#### Description of the task:
Copy out the items below word for word, from the first line through the line containing "click(x=883, y=69)", including that line.

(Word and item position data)
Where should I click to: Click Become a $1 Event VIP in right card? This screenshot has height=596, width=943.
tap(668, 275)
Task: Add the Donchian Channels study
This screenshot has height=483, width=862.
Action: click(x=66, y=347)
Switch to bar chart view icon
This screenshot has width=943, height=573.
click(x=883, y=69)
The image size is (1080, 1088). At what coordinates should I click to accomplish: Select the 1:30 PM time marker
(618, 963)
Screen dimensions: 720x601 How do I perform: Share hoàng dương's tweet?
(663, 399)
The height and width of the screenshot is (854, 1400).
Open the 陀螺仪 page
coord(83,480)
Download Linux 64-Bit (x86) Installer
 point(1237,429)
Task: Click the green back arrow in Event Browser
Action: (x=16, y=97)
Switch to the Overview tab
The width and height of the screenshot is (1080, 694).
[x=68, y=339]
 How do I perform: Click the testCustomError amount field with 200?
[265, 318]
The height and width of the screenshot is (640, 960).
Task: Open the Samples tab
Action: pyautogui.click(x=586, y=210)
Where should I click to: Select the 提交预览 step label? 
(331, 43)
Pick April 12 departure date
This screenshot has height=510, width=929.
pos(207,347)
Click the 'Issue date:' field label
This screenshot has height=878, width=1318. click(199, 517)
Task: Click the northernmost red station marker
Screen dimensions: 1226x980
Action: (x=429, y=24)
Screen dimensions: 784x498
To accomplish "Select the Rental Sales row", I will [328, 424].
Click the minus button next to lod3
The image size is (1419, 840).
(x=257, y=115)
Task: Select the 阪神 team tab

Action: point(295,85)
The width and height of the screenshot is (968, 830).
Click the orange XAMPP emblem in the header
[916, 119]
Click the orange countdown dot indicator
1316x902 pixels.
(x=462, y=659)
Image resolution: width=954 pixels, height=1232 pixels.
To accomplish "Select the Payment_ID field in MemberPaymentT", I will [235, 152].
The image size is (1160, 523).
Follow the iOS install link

#### Result for this exercise:
Where should I click to: Click Become a $1 Event VIP in right card? This screenshot has height=596, width=943.
tap(668, 275)
Task: Add the Donchian Channels study
This screenshot has height=483, width=862.
Action: click(x=66, y=347)
Switch to bar chart view icon
This screenshot has width=943, height=573.
click(x=883, y=69)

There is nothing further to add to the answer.